Social media users are seriously underestimating their chances of falling victim to online scams and face devastating emotional and financial consequences because tech giants are not doing enough to warn and protect them, Which? claims.
The consumer watchdog’s latest research showed that a majority of Facebook users were lulled into a false sense of security by the platform’s social nature. They mistakenly assumed they could spot fraud and that the company’s systems would protect them effectively.
However Which? found a third of participants did not know that fake products might be advertised on the site – putting them at risk of falling victim to purchase scams. A quarter did not spot an investment scam advert with a fake endorsement from a celebrity.
The financial consequences for those tricked by these fraudsters as well as those who post scam adverts on websites and search engines like Google can be devastating. Which? has heard from many victims of these types of scams – including a man who lost almost £100,000 after clicking on an online investment advert featuring fake endorsements from MoneySavingExpert’s Martin Lewis and Deborah Meaden from BBC show Dragons’ Den.
Scam victims told Which? that it had shaken their confidence in themselves and their ability to trust other people. A woman who lost £30,000 to an investment scam which featured prominently on Google said she still feels shame and despair 15 months on from her ordeal, adding: “It breaks you as a person.”
Which? is calling on the Department for Digital, Culture, Media and Sport (DCMS) to act now and include online scams in the upcoming Online Harms Bill so that consumers are protected from this huge and growing problem.
Which? carried out in-depth research with an online community of Facebook users over 10 days, and also conducted a nationally representative online survey including 1,700 Facebook users, as part of its new policy report ‘Connecting the world to fraudsters? Protecting social media users from scams’.
The research found that older social media users are often more concerned about scams, and perceived as being at greater risk by their fellow users. But the findings suggested that younger people may actually be more susceptible to scams as they are more persuadable and more likely to take risks, such as taking part in online shopping and quizzes used by some fraudsters.

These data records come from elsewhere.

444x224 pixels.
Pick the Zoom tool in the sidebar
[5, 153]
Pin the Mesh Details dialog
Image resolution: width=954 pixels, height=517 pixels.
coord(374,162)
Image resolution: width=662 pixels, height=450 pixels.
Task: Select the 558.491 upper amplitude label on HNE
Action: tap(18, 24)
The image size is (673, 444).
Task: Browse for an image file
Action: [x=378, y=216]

Just three in 10 (30%) respondents to Which?’s online survey of Facebook users said they were aware of the scam ad reporting tool introduced by the site in 2019. And only a third of these, 10 per cent overall, said they had used the tool themselves.
The amount of money lost to fraud every year is huge. In the year to June 2020, Action Fraud received 822,276 fraud reports, and the value of losses from reported incidents was £2.3 billion. Action Fraud estimates that 85 per cent of all fraud in the year to June 2020 was carried out digitally.
Which? is calling for online platforms, including social media sites, to be given greater responsibility to prevent scam content appearing on their platforms.
Says Rocio Concha, Director of Policy and Advocacy at Which?, said:
“The financial and emotional toll of scams can be devastating and it is clear that social media firms such as Facebook are failing to step up and properly protect users from fraudsters on their sites.
“The time for serious action on online scams is now. If the government doesn’t grasp the opportunity to deliver this in the upcoming online harms bill, it must urgently come forward with new proposals to stem the growing tide of sophisticated scams by criminals online.”